Curso de enfermagem
Eu já sei que o sonho de muita gente é fazer um curso
profissionalizante no exterior. Quase foi o meu também, só que não foi! Os
desafios enfrentados foram muitos, não somente no idioma, como também quanto
aos professores, o horário e principalmente meus colegas de sala de aula.
Paguei não somente meus pecados, como os pecados da família inteira. Quando
morrermos, subiremos direto ao paraíso de Gzuis e saltitaremos entre nuvens,
nadaremos com casais de cisnes, chuparemos uvas e pitangas, faremos amor com
passarinhos, amaremos uma alma mais que outra... sem dívidas terrenas a pagar.
Primeiro de muitos aspectos: o curso de enfermagem na
Alemanha não é universitário, e também não é o técnico que fiz no Brasil. Ele
fica entre uma coisa e outra, e ao mesmo tempo entre nenhuma. Na verdade,
apesar das exigências e longa duração, se eu voltasse ao Brasil com esse
diploma, não teria mais que um certificado de auxiliar de enfermagem em mãos. Embora
não seja superior, o curso de Enfermagem alemão exige dos alunos 2.100 horas
teóricas e mais 2.500 horas práticas, ou seja: 4600 horas no total; dura três
anos, só que para dar conta de tantas horas em um prazo relativamente tão curto (ou quer dizer, não tão longo para
toda essa cacetada de horas), o cara enquanto aprende a teoria, fica no colégio
das 8 horas da manhã às 16 horas da tarde todos os santos dias.
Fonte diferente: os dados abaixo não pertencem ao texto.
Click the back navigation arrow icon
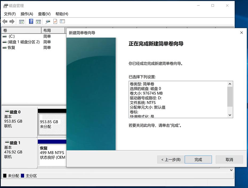The image size is (248, 188). coord(5,21)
É praticamente
um colégio interno isso, pois quando ele sai de lá o dia já está quase morto, e
quando ele chega a casa, há invariavelmente algo a estudar ou deveres a serem
feitos que o fazem mofar na mesa estudando até às 22 horas da noite. Quando o
aluno começa o período de prática no hospital (logo no terceiro mês de curso), são
8 horas de trabalho diário junto com fins de semana (ganhando nesse caso algum
dia da semana livre) durante dois meses consecutivos. Depois ele volta para o
colégio e o ciclo vai rodando mais ou menos assim: dois meses de teoria no
colégio, dois meses de prática hospital até que o número de teoria vai
diminuindo e a número hora de prática aumenta.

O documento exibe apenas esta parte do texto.